# Aesop: Male or Female



## slideaboot (May 21, 2011)

Bobby thought Aesop was a male (which is what I preferred) when I got him back in July. 

What do you guys think now? I've got a couple headshots here (not the best, but maybe you can tell...)


----------



## Rhetoric (May 21, 2011)

Do you have any vent pics? 
I'm not sure if its for all tegus or just black and whites or what but I noticed that my 2 tegus that are for sure males have wider heads and longer necks. My tegu that I think is female has a more narrow head and a longer snout. 
Again, not sure if its just my tegus but my "female" also has most of her body weight further down her abdomen, my males start to get bigger right at the armpits. She gets a lot wider a couple ribs down. Idk if that makes sense or not, I can find a picture to compare them if you want... No spurs or buttons so far?


----------



## slideaboot (May 22, 2011)

I'll get a vent pic or two today. Here's a "better" head shot...

Vent pic to follow later.


----------



## Rhetoric (May 22, 2011)

Now I'm not sure I should have answered lol. The female of mine I was referring to is more than likely a male.. 
But in any case, the females tend to have more of their weight further back. As well as more narrow heads and smaller necks.


----------



## reptastic (May 24, 2011)

looks like a male to me, as rhetoric mentioned about the b/W differences i have found it to be the exact opposite in giants except the head/neck part my giant(aesops brother) is very wide around the abdomen area just like my female normal was only difference is he has bottons and a hemipenis lol but all the female giants i have seen are usually slender built as oppose to the very bulky males


----------



## slideaboot (May 24, 2011)

Man, I hope you're right!!! He's so darn big...I thought he'd HAVE to be male (especially with how quickly he grew!)
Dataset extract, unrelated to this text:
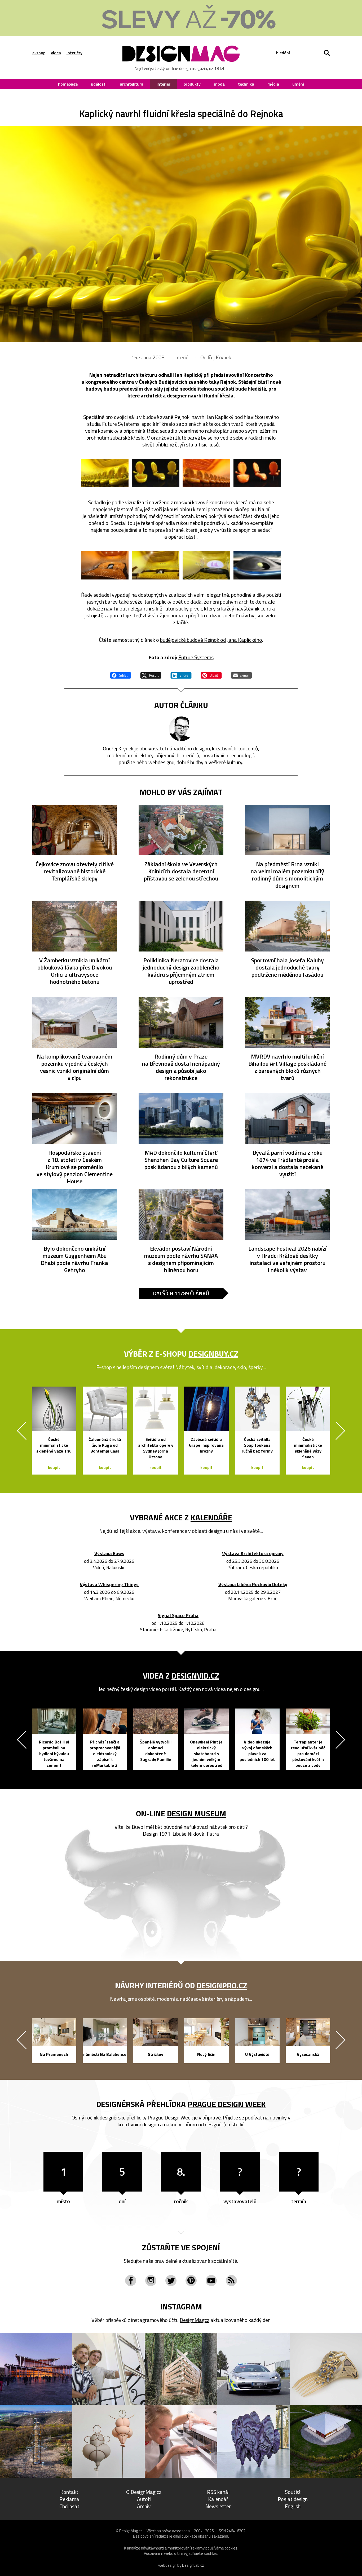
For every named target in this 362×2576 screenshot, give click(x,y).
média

He's on a SERIOUS growth spurt, too. All of a sudden he went from eating every other day to MOWING down a bowl of turkey every day. He should be 11 or 12 feet by the end of summer....


----------



## new2tegus (Jun 14, 2011)

I'm going to guess male, just because of that girth in the jaw there,those are some big jowls. Bobby told me the females won't get that, I'm new,but if it's a strictly male trait, then I'd say male.


----------



## Kingwolf26 (Jun 17, 2011)

I say female unless Aesop has buttons at base of tail


----------



## montana (Jun 17, 2011)

[He] looks pretty big ...

Try a little Vaseline on your pinky ... You will figgure it out ...

If it feels [like a girl] it is if its a male you will find out in a hurry ...


----------



## reptastic (Jun 17, 2011)

Actually larger females have jowls somewhat, they just arent as large and pronounced as the males


----------